** CHECK YOUR UNDERSTANDING **
**A.** Print the stretch of the Medicaid and disability insurance passage below from "Medicaid ltc helps elderly individuals" through "the federal government.".
**B.** In the Medicaid and disability insurance passage below, what share of long-term care expenditures does Medicaid currently account for?

** DOCUMENT SECTION **
Medicaid ltc helps elderly individuals pay for nursing homes and other institutional and community-based care. Not everyone can qualify: Only people with low incomes and few assets receive ltc benefits. But, as we will later discuss in detail, it is relatively easy for the middle class to “spend down” their assets and end their lives in a nursing home paid for by the federal government.

The looming Baby Boom-driven explosion in the population of the aged presents Medicaid ltc with an uneasy future. Currently, Medicaid accounts for 42 percent of ltc expenditures. Since Medicaid is a federal matching program, it can be difficult to calculate the federal government’s share in ltc services because matching rates differ from state to state. The average match rate, from year to year, however, is roughly 57 percent, which puts federal spending on ltc in fy 2006 at about $63.4 billion.5 Total spending on Medicaid ltc already has increased 100percent between 1996 and 2006 to roughly $111 billion. With the total number of elderly people projected to more than double from 2000 to 2040, from 34.8 million to 77.2 million, similar increases are in store for the coming decades.6


The history of ssdi is typical of entitlements: What started as a narrow program to assist the hardest cases has expanded incrementally and is now overwhelming.

The first disability insurance payments were sent out in 1956. Originally intended for “totally and permanently disabled” persons, the payments were born from legislation Congress passed to provide early retirement for those who could not engage in “substantial gainful activity by reason of any medically determinable physical or mental impairment which can be expected to result in death or to be of long-continued and indefinite duration.” Benefits were, at first, restricted to nearly retired persons, those whose ages were between 50 and 64. Then, in 1960, workers under the age of 50 were included. In 1965, the definition of disability was expanded to “include impairments expected to last at least a year.”7 In1973, reforms in health-care rules qualified di beneficiaries for Medicare after 24 months of disability.

** INFORMATION SHOWN **
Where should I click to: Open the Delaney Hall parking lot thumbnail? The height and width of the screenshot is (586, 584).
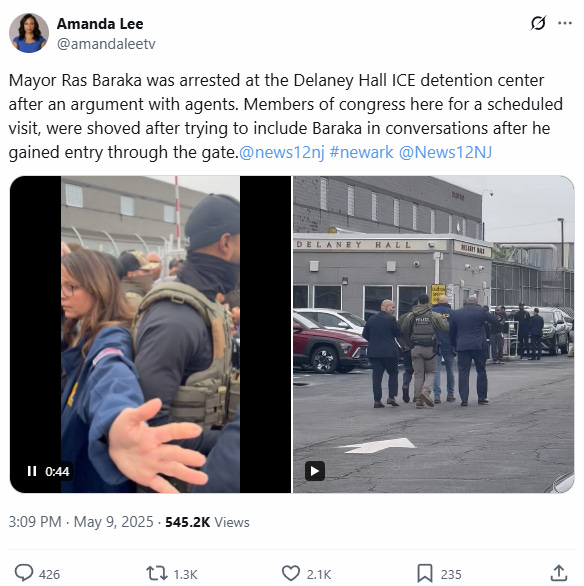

** EXERCISE RESULTS **
**A.**
Medicaid ltc helps elderly individuals pay for nursing homes and other institutional and community-based care. Not everyone can qualify: Only people with low incomes and few assets receive ltc benefits. But, as we will later discuss in detail, it is relatively easy for the middle class to “spend down” their assets and end their lives in a nursing home paid for by the federal government.

**B.** 42 percent